Across the surveyed literature, several boundary conditions recur. First, Rasa is not intrinsically a KL method. WSI Rasa uses KL only on non-augmented samples, Search-E1 uses forward KL under privileged context, CEIRD is based on pseudo-label refinement within semi-supervised teacher–student distillation, and TAPO removes additional position-wise KL entirely in favor of advantage-based RL with decoupled groups and OTS (Wang et al., 19 Sep 2025, Liang et al., 21 May 2026, Sun et al., 2023, Huang et al., 17 Jun 2026). Second, the report is not intrinsically external or human-authored. TAPO synthesizes it from the learner’s own incorrect and correct rollouts; Search-E1 mines it from the model’s own sibling trajectories; CEIRD obtains it from an auxiliary classifier over paired reports; WSI Rasa rewrites clinician reports into slide-aligned text. Third, inference-time dependence on the auxiliary channel is usually avoided: TAPO requires no thinking mode at inference, the WSI student is WSI-only, and CEIRD deploys only the detector.
The major limitations are domain-specific but structurally similar. TAPO depends on cold-start alignment; without it, OTS must suppress more corrective signal, and the method may underperform GRPO on hard benchmarks.
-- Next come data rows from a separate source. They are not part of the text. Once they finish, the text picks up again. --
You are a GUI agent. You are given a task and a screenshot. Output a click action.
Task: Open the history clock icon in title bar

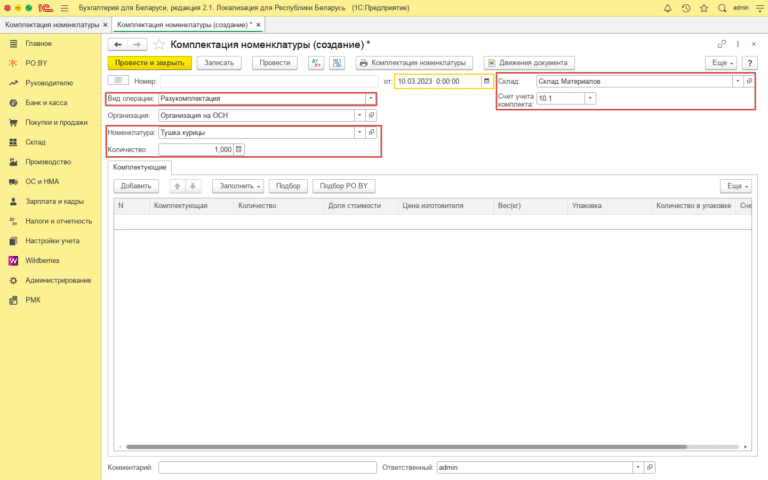(685, 7)
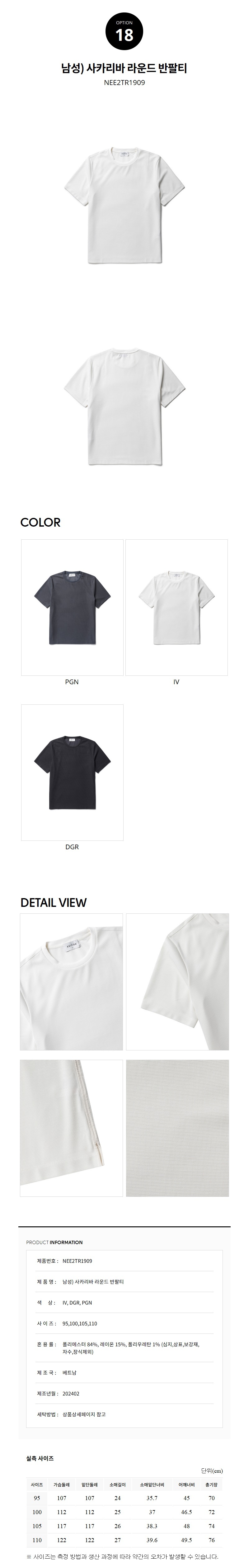This screenshot has height=1568, width=249.
Task: Click the COLOR section heading
Action: [40, 522]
Its diagnoses can introduce OOD tokens or meta-cognitive phrases, and domain transfer beyond math competitions may require task-specific reward verifiers and trajectory formats (Huang et al., 17 Jun 2026). WSI Rasa depends on report quality, prompt design, and hyperparameters such as 3 and 4; excessively strict filtering can discard informative patches, whereas permissive filtering can reintroduce noise, and cross-institution reporting differences may cause domain shift (Wang et al., 19 Sep 2025). CEIRD can suppress true positives when reports omit visually present findings, and rare classes or divergent report styles remain problematic (Sun et al., 2023). Search-E1 discards questions without correct siblings in the rollout pool, inherits retriever and corpus limitations, and can encounter reward collapse as RL approaches the backbone’s capacity (Liang et al., 21 May 2026).
Taken together, these results support a narrow but robust characterization: Rasa is a family of self-distillation schemes that converts auxiliary report-like structure into privileged teacher supervision, then distills that supervision into a student whose primary modality or inference context is simpler than the teacher’s. The concrete realization may be trajectory reconstruction, text-guided patch filtering, cross-modal pseudo-label refinement, or privileged-context KL alignment, but the organizing principle remains the same: the report is valuable not as an end in itself, but as a mechanism for making errors, evidence, and corrections more learnable.